Review Summary: It’s there, and it moves.
Did any of you read Picnic At Hanging Rock by Joan Lindsay (1967), or maybe see the half-wonderful, half-disappointing movie adaptation by Peter Weir (1975)?
a) If you have:
I have a good analogy for you: this album might as well have been its soundtrack.
b) If you haven’t:
Please read it. Then maybe also go see the movie adaptation, but very much please read the thing. That book is an Australian classic for a reason, and, for those with a compact attention span, it’s a short one at that. It’s also one of the most strongly resonating books I’ve read in a long while.
The psychedelic story is set in 1900, and tells about a school for girls and the disastrous events that play out during an outing at the titular Hanging Rock. This mysterious place in the Australian outback exudes a strong, naturalistic force that causes many strange events to happen, with the majority of the novel concerning the results of what occurred that day, in the sweltering Summer heat. Think Lord Of The Flies, but then totally different. I will not tell more, you know enough now to get my silly analogy.
Back to the record, then. Panghalina consists of three Australian women, who use their voices (two of them), drums and percussion (two of them), and some acoustic instruments (including double bass) and electronics to create a tribalistic, mystic, and utterly natural atmosphere. Just like the book it seems to explore the relationship of humanity and nature, with its organic, loose, and very jazzy drones and a wonderfully spacious, echoing production.
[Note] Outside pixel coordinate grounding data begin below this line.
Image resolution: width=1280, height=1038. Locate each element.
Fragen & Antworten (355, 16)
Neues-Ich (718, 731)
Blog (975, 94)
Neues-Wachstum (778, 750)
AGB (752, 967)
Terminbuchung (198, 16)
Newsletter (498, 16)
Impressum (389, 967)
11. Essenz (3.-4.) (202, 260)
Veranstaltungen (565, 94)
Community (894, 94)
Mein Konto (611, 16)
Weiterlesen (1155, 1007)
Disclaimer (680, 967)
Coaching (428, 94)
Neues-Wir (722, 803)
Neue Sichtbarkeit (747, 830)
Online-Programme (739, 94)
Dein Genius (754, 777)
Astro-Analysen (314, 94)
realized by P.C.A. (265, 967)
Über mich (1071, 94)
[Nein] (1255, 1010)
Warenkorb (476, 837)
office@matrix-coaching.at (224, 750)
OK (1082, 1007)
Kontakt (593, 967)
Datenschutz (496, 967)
You can almost hear the drum fills and field recordings reverberate among the rocks somewhere in the scorched Aussie landscape. “We’ve named the album ‘Lava’”, Panghalina write on their Bandcamp page, “drawing inspiration from the melding of our sounds that resonates with the characteristics of molten rock - its subdued, unhurried motion juxtaposed against its fiery core.” The powerful imagery of lava coming down a slope does indeed fit wonderfully to the music itself. It’s there, completely beyond our power, and it moves.
The album goes from freeform jazz, to chorally driven ambient, to soundscape, and improv drone without batting a sun-bleached eyelash. Sometimes the record goes a little overboard with the loose and ethereal oohs and aaaaahs, but that is only a minor blemish on what is one of my favourite albums of the year so far. If you want to dream away for a while, and float to the grey-green, dry, and leafy rocks: by all means, look this one up, press play, and relax.
But beware…
You never know if you are able to come back.